• _Requirements_:
1. In the passage on Charles the First and his son, which act passed during the Opposition's short predominance was not repealed?
2. From the listing below, extract unchanged the lines starting with the line containing "You are a computer-use agent. The image size is (1568, 517)." and going on through the line containing "pos(493,210)".

• _Document passage_:
A similar reaction had begun to take place in favour of Charles the First during the second session of the Long Parliament; and, if that prince had been honest or sagacious enough to keep himself strictly within the limits of the law, we have not the smallest doubt that he would in a few months have found himself at least as powerful as his best friends, Lord Falkland, Culpeper, or Hyde, would have wished to see him. By illegally impeaching the leaders of the Opposition, and by making in person a wicked attempt on the House of Commons, he stopped and turned back that tide of loyal feeling which was just beginning to run strongly. The son, quite as little restrained by law or by honour as the father, was, luckily for himself, a man of a lounging, careless temper, and, from temper, we believe, rather than from policy, escaped that great error which cost the father so dear. Instead of trying to pluck the fruit before it was ripe, he lay still till it fell mellow into his very mouth. If he had arrested Lord Shaftesbury and Lord Russell in a manner not warranted by law, it is not improbable that he would have ended his life in exile. He took the sure course. He employed only his legal prerogatives, and he found them amply sufficient for his purpose.

During the first eighteen or nineteen years of his reign, he had been playing the game of his enemies. From 1678 to 1681 his enemies had played his game. They owed their power to his misgovernment. He owed the recovery of his power to their violence. The great body of the people came back to him after their estrangement with impetuous affection. He had scarcely been more popular when he landed on the coast of Kent than when, after several years of restraint and humiliation, he dissolved his last Parliament.

Nevertheless, while this flux and reflux of opinion went on, the cause of public liberty was steadily gaining. There had been a great reaction in favour of the throne at the Restoration. But the Star-Chamber, the High Commission, the Ship-money, had for ever disappeared. There was now another similar reaction. But the Habeas Corpus Act had been passed during the short predominance of the Opposition, and it was not repealed.

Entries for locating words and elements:
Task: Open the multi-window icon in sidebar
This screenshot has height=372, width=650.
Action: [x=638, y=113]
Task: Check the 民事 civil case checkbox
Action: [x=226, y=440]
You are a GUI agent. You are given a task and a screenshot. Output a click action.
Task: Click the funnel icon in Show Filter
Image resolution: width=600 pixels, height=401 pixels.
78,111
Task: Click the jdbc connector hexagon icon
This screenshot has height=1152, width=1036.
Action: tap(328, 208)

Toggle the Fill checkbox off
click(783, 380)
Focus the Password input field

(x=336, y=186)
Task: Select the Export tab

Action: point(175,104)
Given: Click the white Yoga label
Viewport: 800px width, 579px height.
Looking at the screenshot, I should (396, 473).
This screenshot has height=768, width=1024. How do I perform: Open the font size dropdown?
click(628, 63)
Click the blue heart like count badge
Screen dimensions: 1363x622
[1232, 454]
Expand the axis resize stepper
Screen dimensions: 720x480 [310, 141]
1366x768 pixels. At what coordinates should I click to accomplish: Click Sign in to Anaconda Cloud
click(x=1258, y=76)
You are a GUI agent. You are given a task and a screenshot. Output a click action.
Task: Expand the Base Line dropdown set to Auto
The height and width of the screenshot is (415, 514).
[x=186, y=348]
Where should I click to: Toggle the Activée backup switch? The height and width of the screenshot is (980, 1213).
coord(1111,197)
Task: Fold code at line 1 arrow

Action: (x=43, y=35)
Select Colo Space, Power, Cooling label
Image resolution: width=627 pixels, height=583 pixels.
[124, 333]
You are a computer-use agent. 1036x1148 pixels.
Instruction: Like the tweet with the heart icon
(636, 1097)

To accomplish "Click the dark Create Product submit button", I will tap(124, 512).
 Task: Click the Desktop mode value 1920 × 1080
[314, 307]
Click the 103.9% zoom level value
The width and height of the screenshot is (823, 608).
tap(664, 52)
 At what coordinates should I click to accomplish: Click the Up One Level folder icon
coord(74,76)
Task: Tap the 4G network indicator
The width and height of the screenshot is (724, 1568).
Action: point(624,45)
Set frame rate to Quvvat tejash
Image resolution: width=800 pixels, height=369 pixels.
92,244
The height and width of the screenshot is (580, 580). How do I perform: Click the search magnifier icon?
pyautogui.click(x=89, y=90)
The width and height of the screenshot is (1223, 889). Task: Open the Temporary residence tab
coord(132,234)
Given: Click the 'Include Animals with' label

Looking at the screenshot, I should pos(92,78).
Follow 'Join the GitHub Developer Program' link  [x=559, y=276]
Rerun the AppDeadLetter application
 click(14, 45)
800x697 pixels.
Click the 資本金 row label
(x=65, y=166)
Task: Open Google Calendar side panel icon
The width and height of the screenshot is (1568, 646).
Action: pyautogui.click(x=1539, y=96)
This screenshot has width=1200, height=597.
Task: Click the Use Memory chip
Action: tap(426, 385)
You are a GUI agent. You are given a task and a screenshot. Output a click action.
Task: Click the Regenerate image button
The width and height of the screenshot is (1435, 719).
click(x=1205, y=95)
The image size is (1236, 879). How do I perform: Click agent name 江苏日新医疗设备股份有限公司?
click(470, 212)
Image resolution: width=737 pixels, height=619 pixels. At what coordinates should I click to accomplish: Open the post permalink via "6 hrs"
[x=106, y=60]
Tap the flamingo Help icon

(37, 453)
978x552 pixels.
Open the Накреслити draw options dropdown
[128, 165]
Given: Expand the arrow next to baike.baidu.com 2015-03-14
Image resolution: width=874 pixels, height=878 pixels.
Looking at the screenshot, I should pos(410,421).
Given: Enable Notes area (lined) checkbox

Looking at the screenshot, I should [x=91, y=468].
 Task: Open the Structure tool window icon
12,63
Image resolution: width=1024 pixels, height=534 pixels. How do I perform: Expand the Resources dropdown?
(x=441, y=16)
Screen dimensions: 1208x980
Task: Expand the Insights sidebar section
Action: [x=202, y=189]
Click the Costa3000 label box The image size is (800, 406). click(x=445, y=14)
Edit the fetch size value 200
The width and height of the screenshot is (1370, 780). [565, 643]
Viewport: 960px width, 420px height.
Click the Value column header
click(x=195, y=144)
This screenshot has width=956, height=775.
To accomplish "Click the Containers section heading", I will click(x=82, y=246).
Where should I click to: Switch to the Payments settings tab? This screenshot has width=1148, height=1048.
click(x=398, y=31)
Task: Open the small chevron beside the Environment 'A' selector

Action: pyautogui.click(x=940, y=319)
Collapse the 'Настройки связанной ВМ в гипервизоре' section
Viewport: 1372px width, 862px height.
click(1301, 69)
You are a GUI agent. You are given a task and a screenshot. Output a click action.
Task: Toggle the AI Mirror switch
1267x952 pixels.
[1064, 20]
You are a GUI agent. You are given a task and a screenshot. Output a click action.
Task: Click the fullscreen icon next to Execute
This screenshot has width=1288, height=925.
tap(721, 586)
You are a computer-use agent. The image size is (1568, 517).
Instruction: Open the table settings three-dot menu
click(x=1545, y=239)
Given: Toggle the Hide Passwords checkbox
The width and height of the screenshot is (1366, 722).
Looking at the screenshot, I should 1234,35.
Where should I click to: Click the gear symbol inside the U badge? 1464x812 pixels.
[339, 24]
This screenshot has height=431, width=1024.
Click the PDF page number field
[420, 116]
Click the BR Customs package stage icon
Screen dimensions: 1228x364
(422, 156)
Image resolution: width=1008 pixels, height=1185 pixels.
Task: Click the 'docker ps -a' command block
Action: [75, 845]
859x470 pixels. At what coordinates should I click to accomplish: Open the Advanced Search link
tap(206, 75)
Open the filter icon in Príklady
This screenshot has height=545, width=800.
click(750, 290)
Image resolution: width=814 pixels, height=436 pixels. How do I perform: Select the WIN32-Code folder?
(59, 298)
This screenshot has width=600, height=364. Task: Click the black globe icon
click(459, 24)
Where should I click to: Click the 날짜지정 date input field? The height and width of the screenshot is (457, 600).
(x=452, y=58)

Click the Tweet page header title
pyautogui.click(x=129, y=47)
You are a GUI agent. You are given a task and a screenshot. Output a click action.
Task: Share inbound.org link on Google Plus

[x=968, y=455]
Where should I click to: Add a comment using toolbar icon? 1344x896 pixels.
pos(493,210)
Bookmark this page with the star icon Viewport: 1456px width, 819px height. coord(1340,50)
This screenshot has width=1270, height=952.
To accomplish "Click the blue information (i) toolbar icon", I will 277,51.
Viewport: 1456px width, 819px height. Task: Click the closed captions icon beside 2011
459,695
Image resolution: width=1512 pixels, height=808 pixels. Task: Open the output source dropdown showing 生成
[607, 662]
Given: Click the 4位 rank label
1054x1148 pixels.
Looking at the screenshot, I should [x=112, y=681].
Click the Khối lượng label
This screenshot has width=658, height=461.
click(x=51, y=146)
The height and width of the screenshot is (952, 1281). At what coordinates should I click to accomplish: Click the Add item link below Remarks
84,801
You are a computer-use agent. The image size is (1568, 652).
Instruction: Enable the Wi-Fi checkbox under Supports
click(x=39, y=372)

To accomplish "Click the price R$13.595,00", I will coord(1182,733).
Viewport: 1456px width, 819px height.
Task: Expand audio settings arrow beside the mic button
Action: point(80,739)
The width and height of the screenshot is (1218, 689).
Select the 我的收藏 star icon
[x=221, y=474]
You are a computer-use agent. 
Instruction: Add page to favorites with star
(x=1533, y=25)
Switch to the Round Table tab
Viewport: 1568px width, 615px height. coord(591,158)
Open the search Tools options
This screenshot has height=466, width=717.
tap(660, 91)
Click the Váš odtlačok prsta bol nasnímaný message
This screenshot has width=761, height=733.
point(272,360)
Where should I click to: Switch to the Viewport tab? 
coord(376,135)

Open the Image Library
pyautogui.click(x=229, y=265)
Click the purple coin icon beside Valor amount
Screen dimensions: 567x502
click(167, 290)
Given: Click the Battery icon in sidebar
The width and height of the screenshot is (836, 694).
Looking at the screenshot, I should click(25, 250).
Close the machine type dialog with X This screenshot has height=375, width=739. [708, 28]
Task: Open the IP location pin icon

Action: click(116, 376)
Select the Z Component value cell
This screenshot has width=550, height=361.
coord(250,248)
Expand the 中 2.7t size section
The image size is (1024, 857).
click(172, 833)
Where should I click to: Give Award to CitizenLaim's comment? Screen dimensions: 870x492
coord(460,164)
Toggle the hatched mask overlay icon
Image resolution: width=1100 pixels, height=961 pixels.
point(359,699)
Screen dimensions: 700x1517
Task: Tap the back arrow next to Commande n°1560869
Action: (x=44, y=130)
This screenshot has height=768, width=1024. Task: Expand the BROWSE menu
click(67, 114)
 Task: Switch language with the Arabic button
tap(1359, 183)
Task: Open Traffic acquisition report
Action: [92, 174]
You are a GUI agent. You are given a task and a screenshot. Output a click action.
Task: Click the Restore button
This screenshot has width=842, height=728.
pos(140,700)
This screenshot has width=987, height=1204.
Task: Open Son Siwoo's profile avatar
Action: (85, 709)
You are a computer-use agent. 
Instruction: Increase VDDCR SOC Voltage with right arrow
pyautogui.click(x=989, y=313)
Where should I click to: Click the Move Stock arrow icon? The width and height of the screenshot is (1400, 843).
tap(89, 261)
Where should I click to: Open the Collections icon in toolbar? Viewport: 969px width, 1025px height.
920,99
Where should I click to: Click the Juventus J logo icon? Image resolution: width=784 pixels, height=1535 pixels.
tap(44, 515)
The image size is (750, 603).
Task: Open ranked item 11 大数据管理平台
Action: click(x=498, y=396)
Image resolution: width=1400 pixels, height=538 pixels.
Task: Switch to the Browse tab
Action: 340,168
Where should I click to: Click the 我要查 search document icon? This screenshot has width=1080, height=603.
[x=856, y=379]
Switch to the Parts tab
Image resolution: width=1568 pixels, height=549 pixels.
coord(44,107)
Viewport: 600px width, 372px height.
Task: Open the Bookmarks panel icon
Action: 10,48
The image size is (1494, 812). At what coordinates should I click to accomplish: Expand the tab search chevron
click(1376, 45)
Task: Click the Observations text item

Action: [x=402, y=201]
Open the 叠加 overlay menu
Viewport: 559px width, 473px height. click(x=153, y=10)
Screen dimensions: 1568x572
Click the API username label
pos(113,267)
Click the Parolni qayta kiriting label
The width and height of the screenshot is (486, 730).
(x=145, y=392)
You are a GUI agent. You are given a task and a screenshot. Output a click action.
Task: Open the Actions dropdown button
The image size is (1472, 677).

• _Results of the exercise_:
1. The Habeas Corpus Act.

2.
You are a computer-use agent. The image size is (1568, 517).
Instruction: Open the table settings three-dot menu
click(x=1545, y=239)
Given: Toggle the Hide Passwords checkbox
The width and height of the screenshot is (1366, 722).
Looking at the screenshot, I should 1234,35.
Where should I click to: Click the gear symbol inside the U badge? 1464x812 pixels.
[339, 24]
This screenshot has height=431, width=1024.
Click the PDF page number field
[420, 116]
Click the BR Customs package stage icon
Screen dimensions: 1228x364
(422, 156)
Image resolution: width=1008 pixels, height=1185 pixels.
Task: Click the 'docker ps -a' command block
Action: [75, 845]
859x470 pixels. At what coordinates should I click to accomplish: Open the Advanced Search link
tap(206, 75)
Open the filter icon in Príklady
This screenshot has height=545, width=800.
click(750, 290)
Image resolution: width=814 pixels, height=436 pixels. How do I perform: Select the WIN32-Code folder?
(59, 298)
This screenshot has width=600, height=364. Task: Click the black globe icon
click(459, 24)
Where should I click to: Click the 날짜지정 date input field? The height and width of the screenshot is (457, 600).
(x=452, y=58)

Click the Tweet page header title
pyautogui.click(x=129, y=47)
You are a GUI agent. You are given a task and a screenshot. Output a click action.
Task: Share inbound.org link on Google Plus

[x=968, y=455]
Where should I click to: Add a comment using toolbar icon? 1344x896 pixels.
pos(493,210)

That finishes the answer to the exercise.